Popülizmin yakın geçmişimizdeki bir diğer abidesi İtalyan Berlusconi'de İtalyan demokrasisine büyük zararlar verdi. Kanunları, kuraları kendi çıkarı için değiştirdi. Buna rağmen meşhur İtalyan savcılar devredeydi. Kurumlar bir şekilde çalışıyordu. Ve sonuçta seçimi kaybettiğinde Berlusconi, nazik biçimde görevi devretti. Maalesef popülizm demokrasinin önünde duran en büyük engel. Çünkü popülizm, 'seçim' yapacak olan kitlenin seçim yapmasını imkansız hale getiren psikolojik yöntemler kullanmakta. Bu yöntemler ülke siyasetini polarizasyon boyutunda bölüyor. Tüm dünyada biliniyor ki gerilim siyaseti her zaman popülist liderlerin oyunu artırıyor.

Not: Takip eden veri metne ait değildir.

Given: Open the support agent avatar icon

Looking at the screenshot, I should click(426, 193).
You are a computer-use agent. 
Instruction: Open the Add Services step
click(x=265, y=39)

Ancak popülist politikalar seçim yapacak kitlelerin sadece fikir ayrılığını derinleştirmekle kalmıyor aynı zamanda farklı bir gerçeklik yaşamalarına neden oluyor. Kısacası demokrasinin temel taşı olan seçmenin nesnel ve objektif verilere bakarak sadece seçim yapma hakkı elinden alınmış olmuyor aynı zamanda bir iç çatışma boyutlarına gelebilecek öfke, kin ve nefret toplum katmanları içine pompalanmış oluyor.

Demokrasiyle gelenin demokrasiyi ortadan kaldırmasının en tipik örneği olan 2. dünya savaşı öncesi Almanyası ve dünyaya verdiği tahribat, anayasa mahkemesi gibi kurumların önemini ortaya koymuştu. Ancak her şeye rağmen popülist liderler bu popülizm çağında dünya demokrasisine zarar vermenin bir yolunu bulmaya devam ediyor. Önümüzdeki on yıllar, şüphesiz günümüzde yaşadığımız deneyimler ışığında 'kendini koruyan demokrasi' kavramının güçlendirilmiş doktrinlerinin geliştireceği yıllar olacak. Peki Türkiye'deki durum mu? Bu yeni bir yazı değil, yeni bir tez konusu.